Mitchell, 58, is accused in the federal case of operating an illegal gambling enterprise that took in millions of dollars. He is accused of both hosting illegal high-stakes poker games at his home and illegally taking bets on sporting events.
Mitchell has pleaded not guilty.
Parmley and five other men are identified in an 84-page court affidavit as “admitted gamblers with Mitchell.”
An FBI special agent reported in the affidavit that Mitchell deposited a $1,782 check from Parmley into a bank account in 2009. The agent reported the check appears in Mitchell's records as a gambling payment.
The FBI agent describes Mitchell in the affidavit as a sports “bookie” who has been engaged in illegal gambling activity from at least 1990 to November 2010 when his wife was brutally beaten to death.

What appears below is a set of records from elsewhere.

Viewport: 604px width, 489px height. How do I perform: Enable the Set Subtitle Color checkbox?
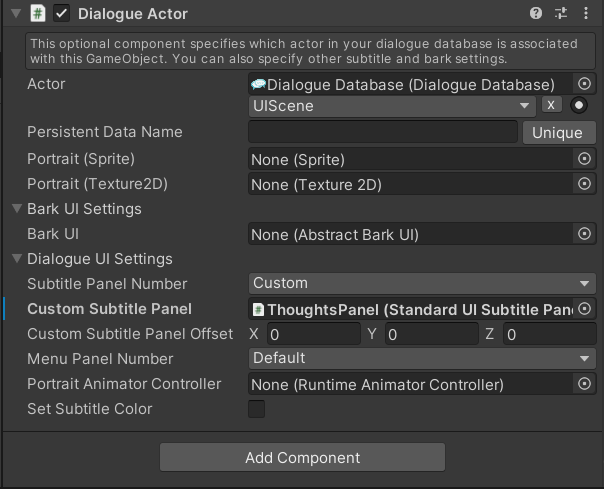click(257, 409)
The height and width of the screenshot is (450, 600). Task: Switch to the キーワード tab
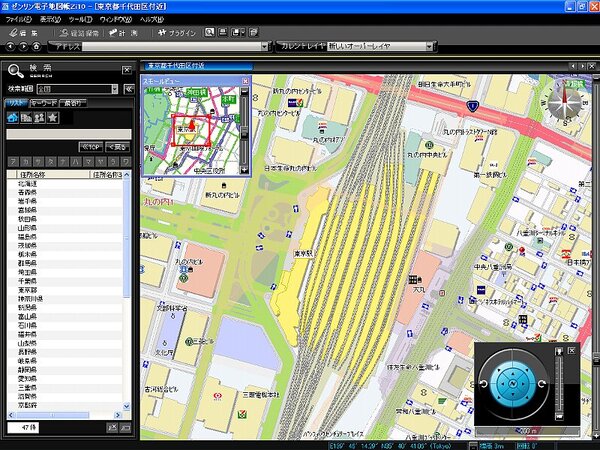click(43, 101)
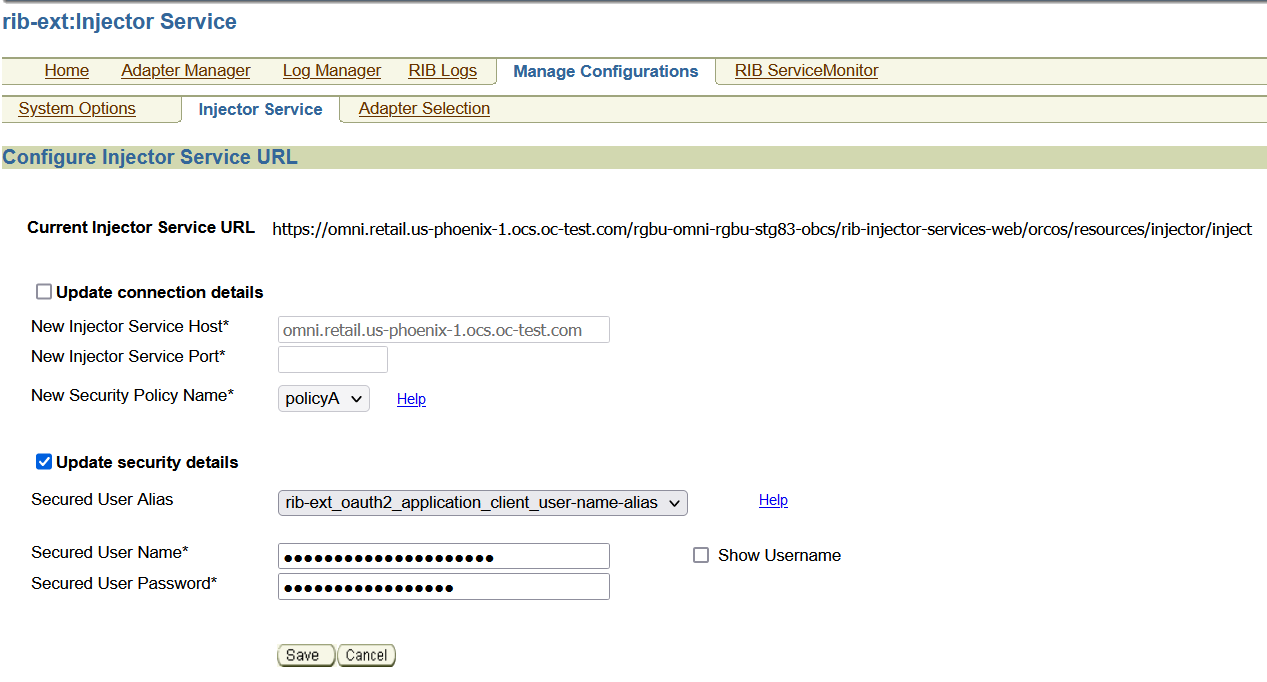Switch to the Adapter Selection tab
This screenshot has height=682, width=1267.
tap(423, 108)
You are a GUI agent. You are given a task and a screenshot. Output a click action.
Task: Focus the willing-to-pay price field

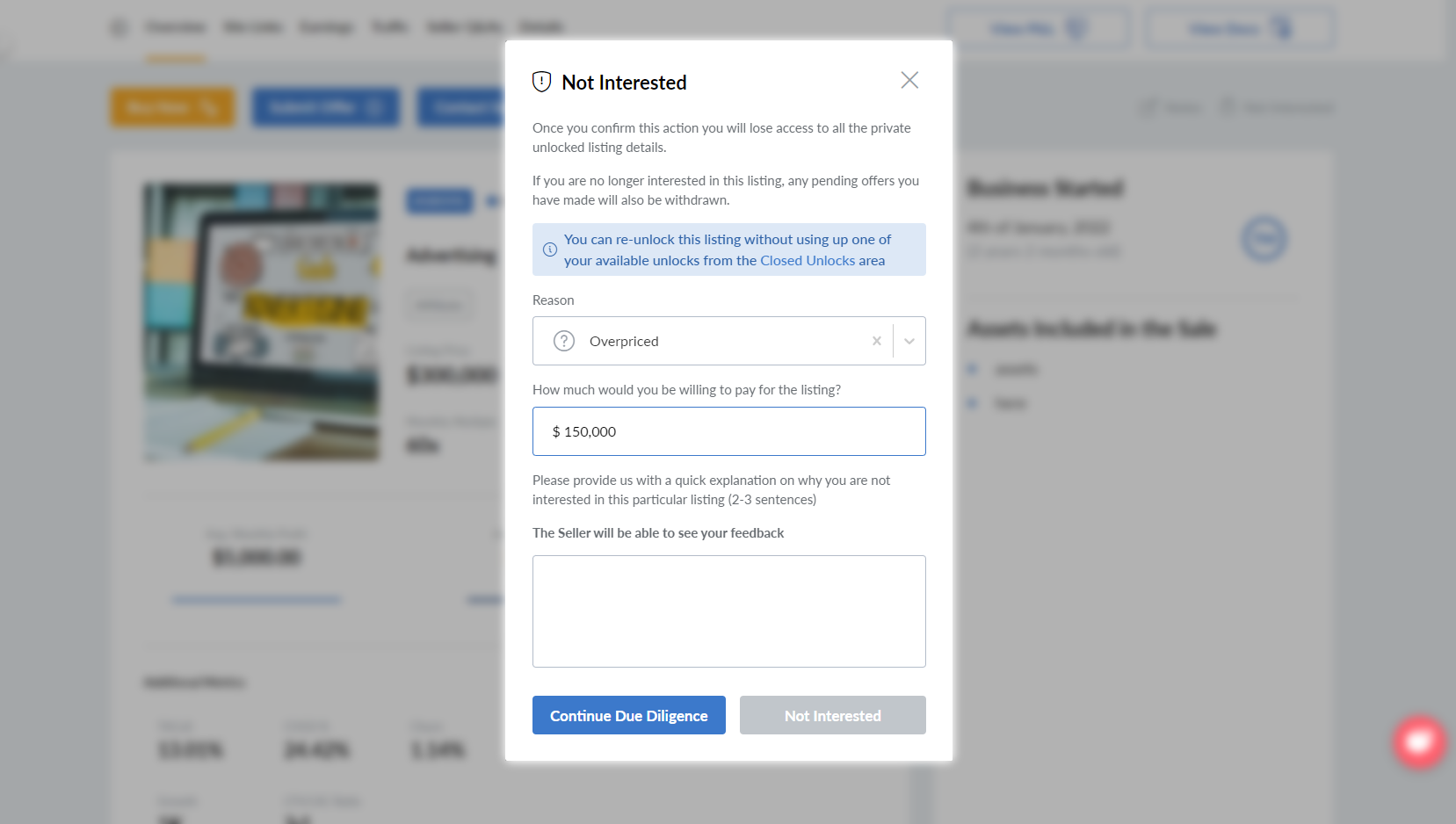point(728,431)
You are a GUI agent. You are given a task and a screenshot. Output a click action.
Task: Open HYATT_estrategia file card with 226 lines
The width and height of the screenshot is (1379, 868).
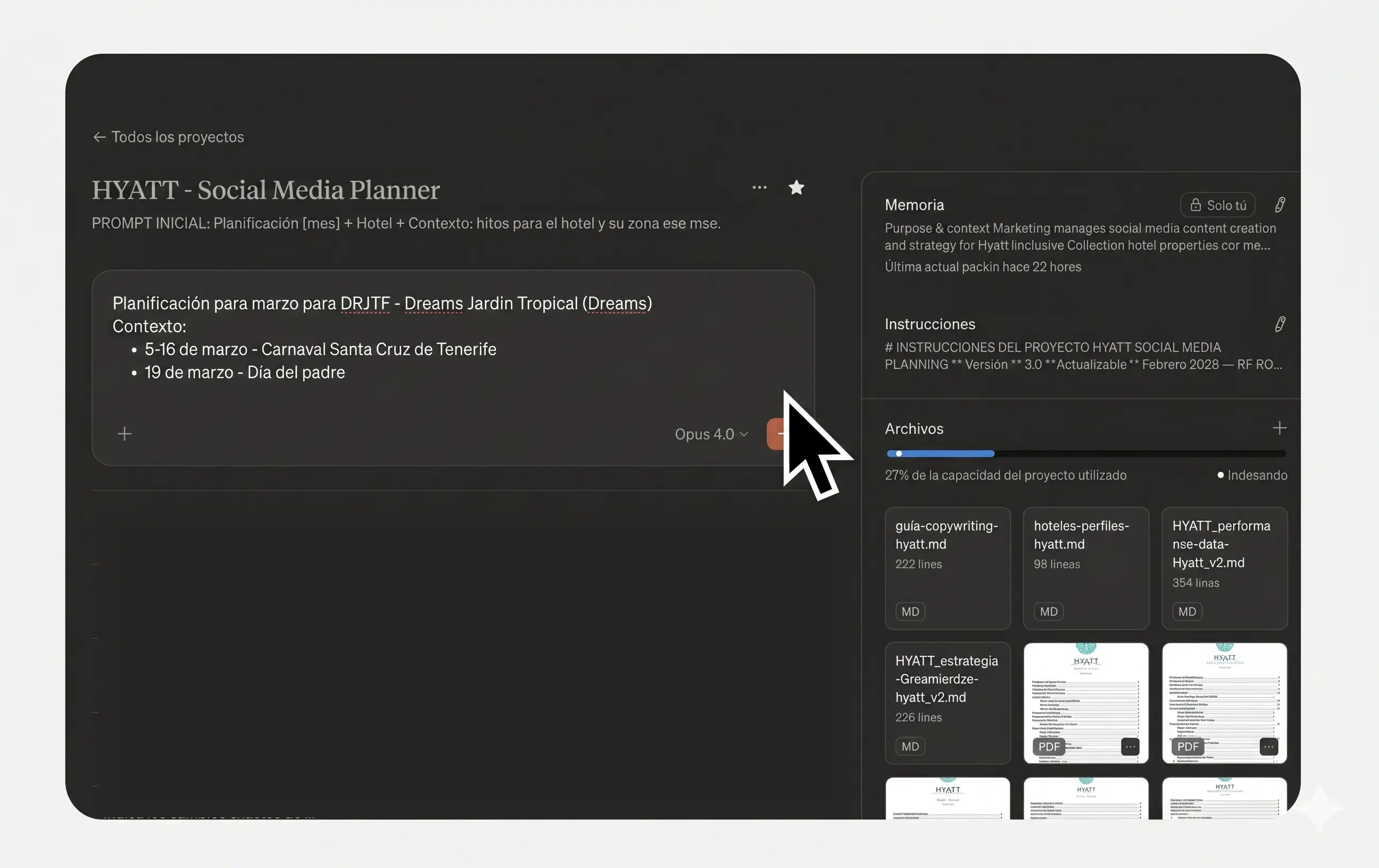coord(948,703)
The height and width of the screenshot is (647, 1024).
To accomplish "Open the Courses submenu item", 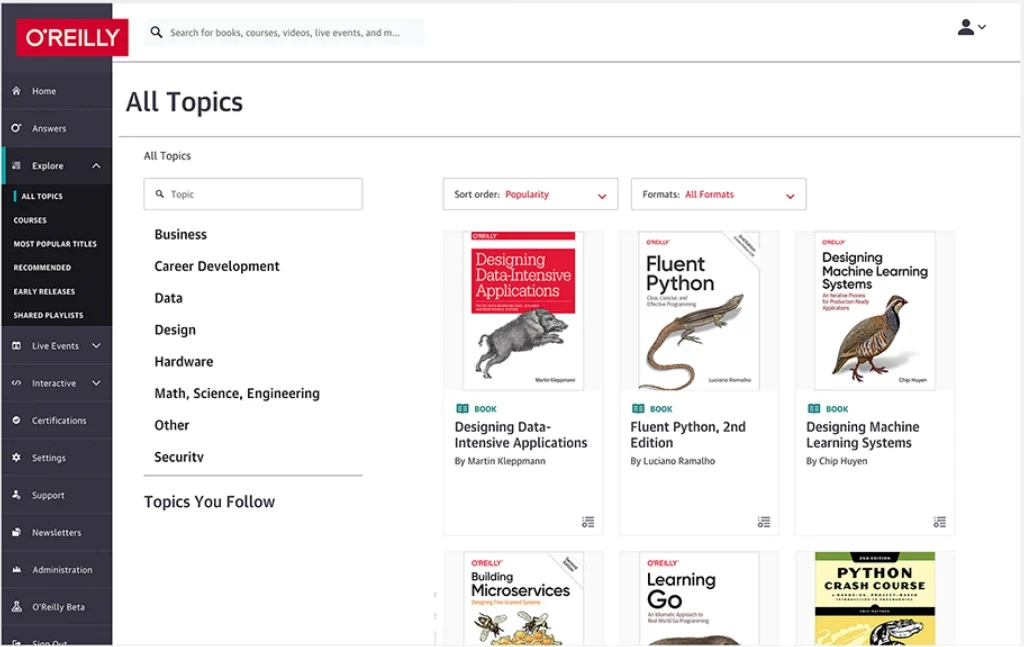I will pyautogui.click(x=30, y=220).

Parmley admitted to the FBI agents that he collected from Mitchell when he won bets and paid Mitchell when he lost, the source told The Oklahoman.
He told the FBI he placed his bets on the Internet.
Parmley also claimed in the FBI interview in October 2011 that he had informed TU officials he was cooperating with the investigation, the source said.
Parmley's attorney declined to comment Wednesday on that issue.
The university could face serious sanctions if the NCAA determines officials promoted Parmley to athletic director even though they knew of his gambling.
Former TU athletic director Bubba Cunningham declined to comment Wednesday. He is now athletic director at the University of North Carolina.
“As long as there is an ongoing review of whatever is going on there with the AD, he's not going to comment,” said UNC spokesman Steve Kirschner.
Cunningham left TU in mid-October 2011 for the North Carolina job. A day later, Parmley was named TU's interim athletic director and served in that position for three months before his promotion.
The turmoil at the university comes as it prepares to host the Conference USA football championship game Saturday.